My advice if you want something reasonably portable is to download embedded and winpython to pillage files from, and learn how to configure the pth file so that you can pip install on the embedded. This is a starting point. You will make mistakes and those mistakes are going to be your classroom.
riklaunim@reddit
There is a limited to no demand for simple desktop apps and then when you want to make a web or desktop or mobile app - welcome to UX/UI aspects, not to mention business aspects if you want to spin that as well.
jabrodo@reddit
So responding with respect to some of your past posts, most people use something like pyinstaller to provide a single standalone executable to end users that they can double click to launch.
If you can trust the user to have a tool and be slightly comfortable with the terminal, using a PEP 621 pyproject.toml and something like uv or pixi (using uv/pixi run myapp) those options work really well across platforms.
That said, python isnt really meant to build standalone pre compiled executables. From what I understand, even pyinstaller just bundles the python runtime interpreter and configures the virtual environment and executable script into a single "file" that users can click.
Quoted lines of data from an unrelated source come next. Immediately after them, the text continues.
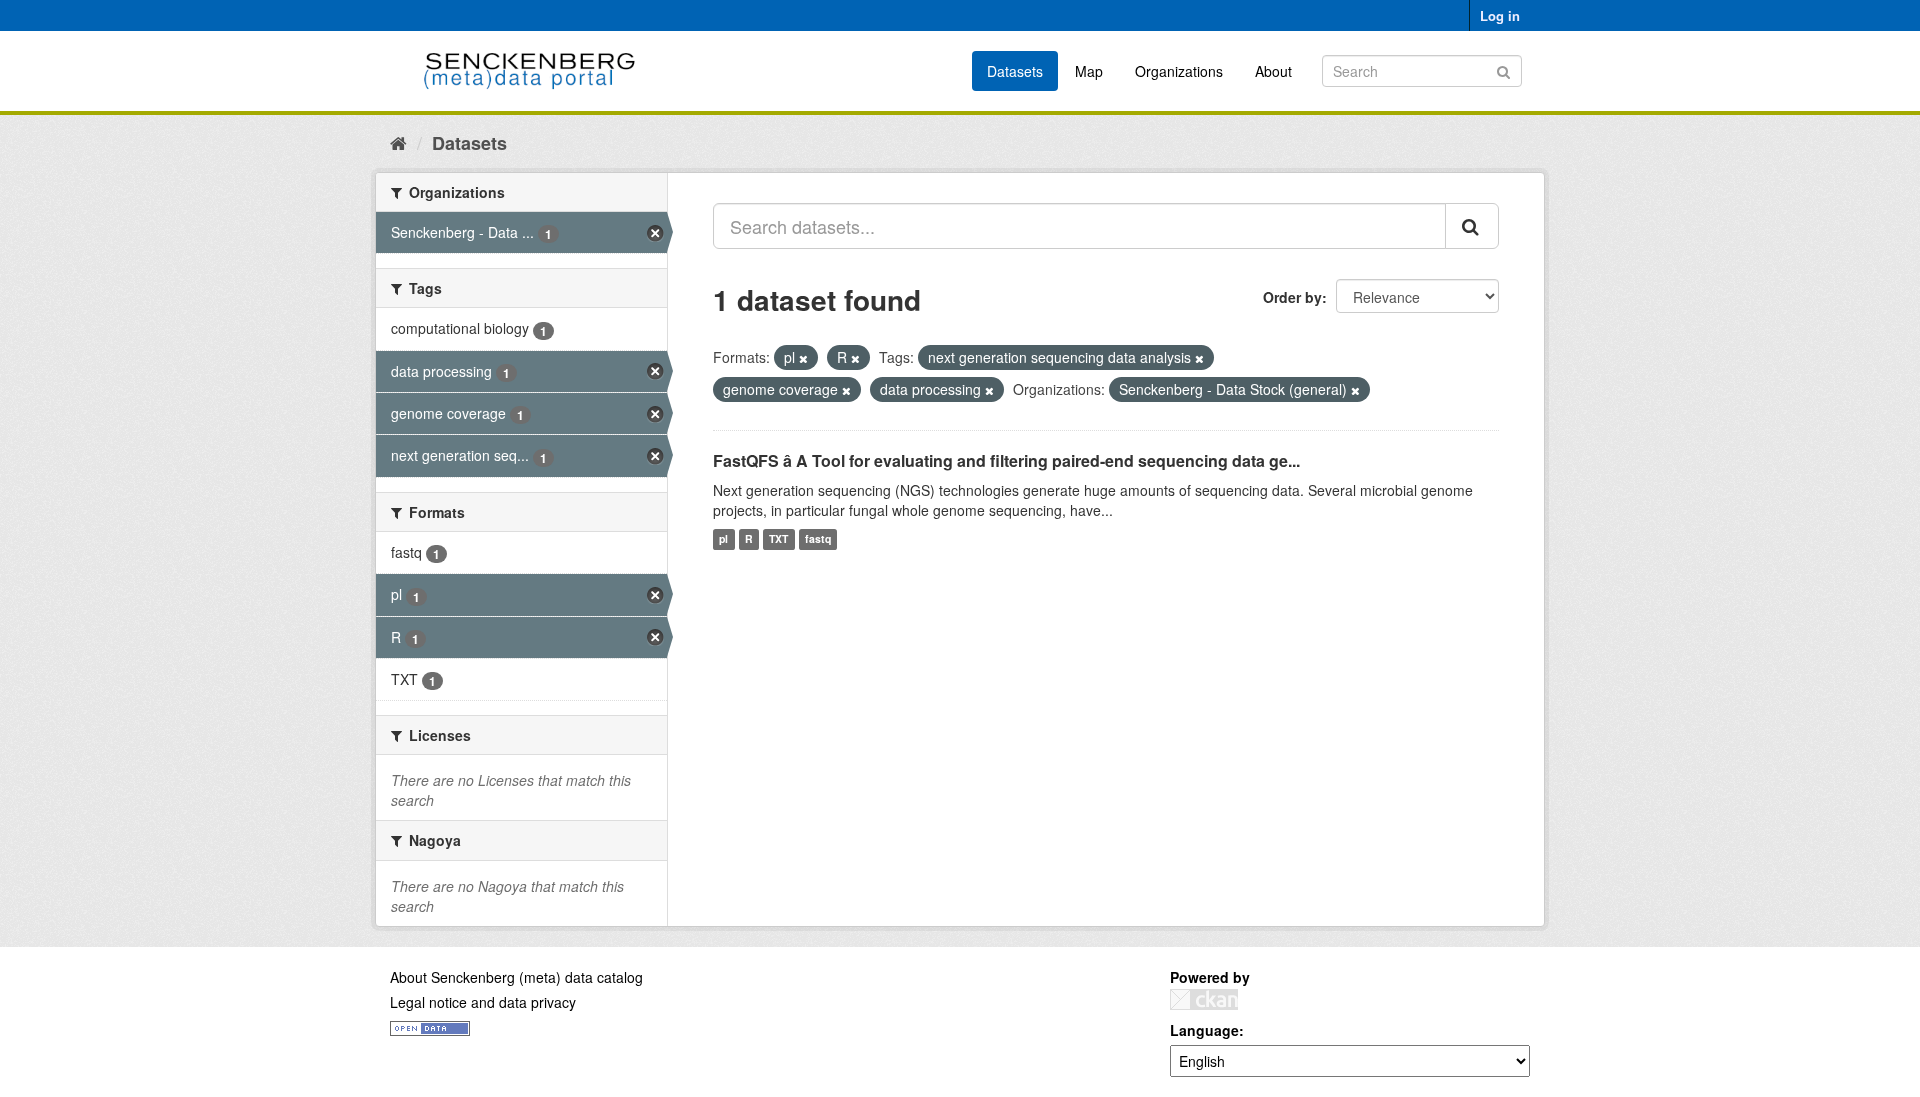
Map (1089, 71)
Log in (1500, 15)
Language (1204, 1030)
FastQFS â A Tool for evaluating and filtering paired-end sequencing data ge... (1006, 460)
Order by (1292, 297)
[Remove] (803, 358)
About (1273, 71)
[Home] (398, 142)
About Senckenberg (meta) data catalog (516, 977)
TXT (778, 539)
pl (723, 539)
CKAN (1204, 999)
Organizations (1179, 71)
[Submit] (1503, 69)
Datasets (1015, 71)
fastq (818, 539)
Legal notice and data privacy (483, 1002)
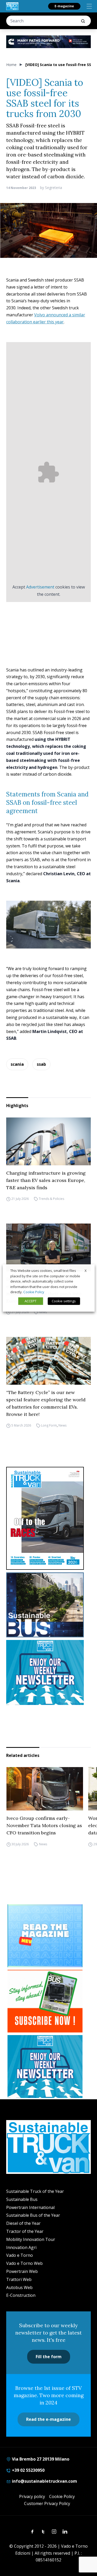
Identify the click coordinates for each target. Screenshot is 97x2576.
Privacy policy (32, 2496)
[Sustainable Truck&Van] (12, 6)
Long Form (49, 1425)
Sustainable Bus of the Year (33, 2215)
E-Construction (20, 2295)
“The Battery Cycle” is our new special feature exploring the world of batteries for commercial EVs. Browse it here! (46, 1403)
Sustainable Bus (22, 2199)
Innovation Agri (21, 2247)
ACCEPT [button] (30, 1301)
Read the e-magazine (48, 2419)
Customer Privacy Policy (47, 2503)
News (43, 1312)
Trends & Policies (51, 1199)
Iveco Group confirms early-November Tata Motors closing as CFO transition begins (44, 1825)
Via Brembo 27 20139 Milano (40, 2459)
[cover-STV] (48, 1518)
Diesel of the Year (23, 2223)
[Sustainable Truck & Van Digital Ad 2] (48, 41)
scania (17, 1064)
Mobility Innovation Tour (30, 2239)
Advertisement (40, 587)
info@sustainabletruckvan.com (44, 2481)
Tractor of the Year (24, 2231)
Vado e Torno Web (24, 2263)
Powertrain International (30, 2207)
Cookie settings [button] (64, 1301)
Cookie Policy (62, 2496)
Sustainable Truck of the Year (35, 2191)
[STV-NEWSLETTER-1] (48, 1672)
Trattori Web (19, 2279)
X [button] (86, 1270)
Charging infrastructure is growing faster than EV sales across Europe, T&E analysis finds (46, 1180)
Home (11, 64)
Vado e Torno (19, 2255)
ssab (41, 1064)
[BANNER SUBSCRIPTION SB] (45, 2001)
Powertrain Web (22, 2271)
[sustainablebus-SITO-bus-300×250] (48, 1604)
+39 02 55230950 (27, 2470)
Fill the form (49, 2356)
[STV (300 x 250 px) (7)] (45, 1935)
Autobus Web (19, 2287)
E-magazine (64, 6)
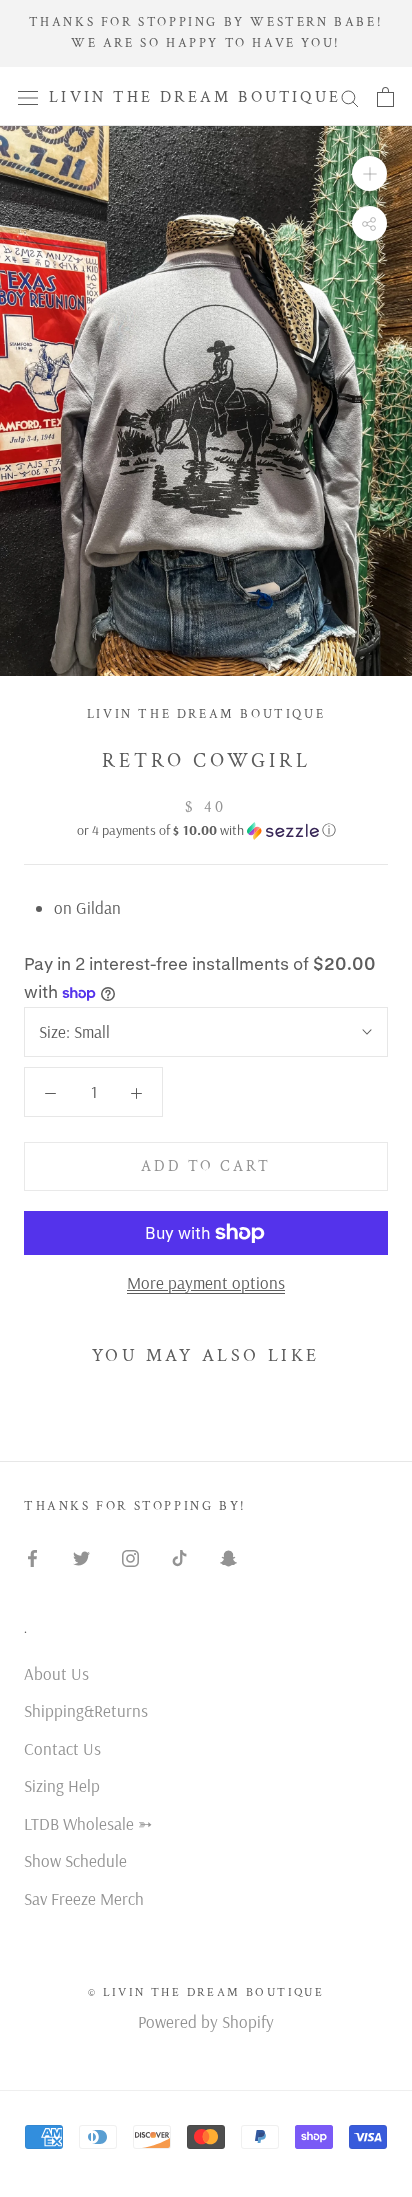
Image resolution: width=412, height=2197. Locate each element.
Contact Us (62, 1748)
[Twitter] (81, 1557)
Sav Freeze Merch (84, 1898)
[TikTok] (179, 1557)
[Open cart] (385, 96)
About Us (56, 1673)
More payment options (206, 1282)
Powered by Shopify (206, 2021)
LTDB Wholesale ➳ (88, 1823)
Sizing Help (62, 1785)
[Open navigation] (28, 97)
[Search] (350, 96)
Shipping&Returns (86, 1710)
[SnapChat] (228, 1557)
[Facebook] (32, 1557)
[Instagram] (130, 1557)
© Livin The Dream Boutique (206, 1992)
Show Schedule (75, 1860)
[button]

If you really want that functionality, it's time to reach for some sort of compiled language (Go, C#, or Java if you don't need fine memory control; Rust if you do).
draco1986@reddit
Ive played around with Beeware for builds on windows and Linux systems for smsll apps at work. I really like it, but its still somewhat rough around the edges.
Appropriate-Dare-23@reddit
I have a production app written entirely in Python, and I can say that it was difficult at first, however once you understand the flow everything is easier, especially the updates.
marshaul@reddit
Personally, I just one pyinstaller to generate one file exes with all the resources baked in.
Yeah, they take a lot of space, but it's 2026, disk space is about the least precious commodity where I work.
And I have precisely zero problems with deployment. It's the easiest part of the process, I consider the project done when the code is done, and it's another part of why I do everything in Python now.
Silly-Extension3643@reddit
Unfortunately the same problem
Haunting-Shower1654@reddit (OP)
Glad it’s not just me then
geeeffwhy@reddit
as someone with almost 20 years of professional experience across many languages, let me assure you that the code is rarely the hard part of any of this. it’s the question of what to build, how to make that maintainable and cost effective, how to handle changes and customer communication, schedules, infrastructure, etc.
you might think of it like professional athletes; they get paid to practice and exercise and maintain their health. they _get_ to play in the games.
scrapheaper_@reddit
This is why DevOps is it's own specialism!